Data records
::::

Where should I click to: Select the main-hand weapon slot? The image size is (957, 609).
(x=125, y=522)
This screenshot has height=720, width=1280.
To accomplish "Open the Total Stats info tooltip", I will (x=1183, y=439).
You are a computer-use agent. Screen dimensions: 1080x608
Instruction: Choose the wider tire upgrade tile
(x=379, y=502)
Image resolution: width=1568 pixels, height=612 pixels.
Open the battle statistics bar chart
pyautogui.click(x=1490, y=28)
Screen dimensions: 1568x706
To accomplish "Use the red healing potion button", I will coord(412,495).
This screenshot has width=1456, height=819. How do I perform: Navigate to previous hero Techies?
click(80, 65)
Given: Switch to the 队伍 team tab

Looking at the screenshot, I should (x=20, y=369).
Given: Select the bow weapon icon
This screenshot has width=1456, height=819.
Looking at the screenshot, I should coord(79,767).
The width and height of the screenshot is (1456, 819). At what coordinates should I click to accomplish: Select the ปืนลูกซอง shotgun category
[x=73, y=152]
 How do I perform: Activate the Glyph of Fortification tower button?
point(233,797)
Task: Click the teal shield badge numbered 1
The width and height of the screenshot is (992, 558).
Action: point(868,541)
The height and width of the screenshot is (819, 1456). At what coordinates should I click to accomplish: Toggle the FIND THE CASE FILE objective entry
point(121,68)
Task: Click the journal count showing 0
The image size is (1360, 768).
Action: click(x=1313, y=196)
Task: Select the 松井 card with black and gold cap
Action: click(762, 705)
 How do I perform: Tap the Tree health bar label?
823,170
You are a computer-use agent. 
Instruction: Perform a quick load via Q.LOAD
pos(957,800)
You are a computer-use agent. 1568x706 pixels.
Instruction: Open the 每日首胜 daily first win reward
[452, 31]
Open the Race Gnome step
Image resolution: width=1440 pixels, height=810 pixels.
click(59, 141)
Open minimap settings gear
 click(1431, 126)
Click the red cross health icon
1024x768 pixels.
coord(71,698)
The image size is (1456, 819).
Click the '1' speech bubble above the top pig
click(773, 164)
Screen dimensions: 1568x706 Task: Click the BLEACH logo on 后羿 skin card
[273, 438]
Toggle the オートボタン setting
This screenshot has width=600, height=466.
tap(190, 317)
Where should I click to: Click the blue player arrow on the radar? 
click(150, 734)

::::

To be done → Write out every line of the records above as a JSON list of strings, one string per line, leaving out blank lines.

Answer to this task →
[
  "Where should I click to: Select the main-hand weapon slot? The image size is (957, 609).",
  "(x=125, y=522)",
  "This screenshot has height=720, width=1280.",
  "To accomplish \"Open the Total Stats info tooltip\", I will (x=1183, y=439).",
  "You are a computer-use agent. Screen dimensions: 1080x608",
  "Instruction: Choose the wider tire upgrade tile",
  "(x=379, y=502)",
  "Image resolution: width=1568 pixels, height=612 pixels.",
  "Open the battle statistics bar chart",
  "pyautogui.click(x=1490, y=28)",
  "Screen dimensions: 1568x706",
  "To accomplish \"Use the red healing potion button\", I will coord(412,495).",
  "This screenshot has width=1456, height=819. How do I perform: Navigate to previous hero Techies?",
  "click(80, 65)",
  "Given: Switch to the 队伍 team tab",
  "Looking at the screenshot, I should (x=20, y=369).",
  "Given: Select the bow weapon icon",
  "This screenshot has width=1456, height=819.",
  "Looking at the screenshot, I should coord(79,767).",
  "The width and height of the screenshot is (1456, 819). At what coordinates should I click to accomplish: Select the ปืนลูกซอง shotgun category",
  "[x=73, y=152]",
  " How do I perform: Activate the Glyph of Fortification tower button?",
  "point(233,797)",
  "Task: Click the teal shield badge numbered 1",
  "The width and height of the screenshot is (992, 558).",
  "Action: point(868,541)",
  "The height and width of the screenshot is (819, 1456). At what coordinates should I click to accomplish: Toggle the FIND THE CASE FILE objective entry",
  "point(121,68)",
  "Task: Click the journal count showing 0",
  "The image size is (1360, 768).",
  "Action: click(x=1313, y=196)",
  "Task: Select the 松井 card with black and gold cap",
  "Action: click(762, 705)",
  " How do I perform: Tap the Tree health bar label?",
  "823,170",
  "You are a computer-use agent. ",
  "Instruction: Perform a quick load via Q.LOAD",
  "pos(957,800)",
  "You are a computer-use agent. 1568x706 pixels.",
  "Instruction: Open the 每日首胜 daily first win reward",
  "[452, 31]",
  "Open the Race Gnome step",
  "Image resolution: width=1440 pixels, height=810 pixels.",
  "click(59, 141)",
  "Open minimap settings gear",
  " click(1431, 126)",
  "Click the red cross health icon",
  "1024x768 pixels.",
  "coord(71,698)",
  "The image size is (1456, 819).",
  "Click the '1' speech bubble above the top pig",
  "click(773, 164)",
  "Screen dimensions: 1568x706 Task: Click the BLEACH logo on 后羿 skin card",
  "[273, 438]",
  "Toggle the オートボタン setting",
  "This screenshot has width=600, height=466.",
  "tap(190, 317)",
  "Where should I click to: Click the blue player arrow on the radar? ",
  "click(150, 734)"
]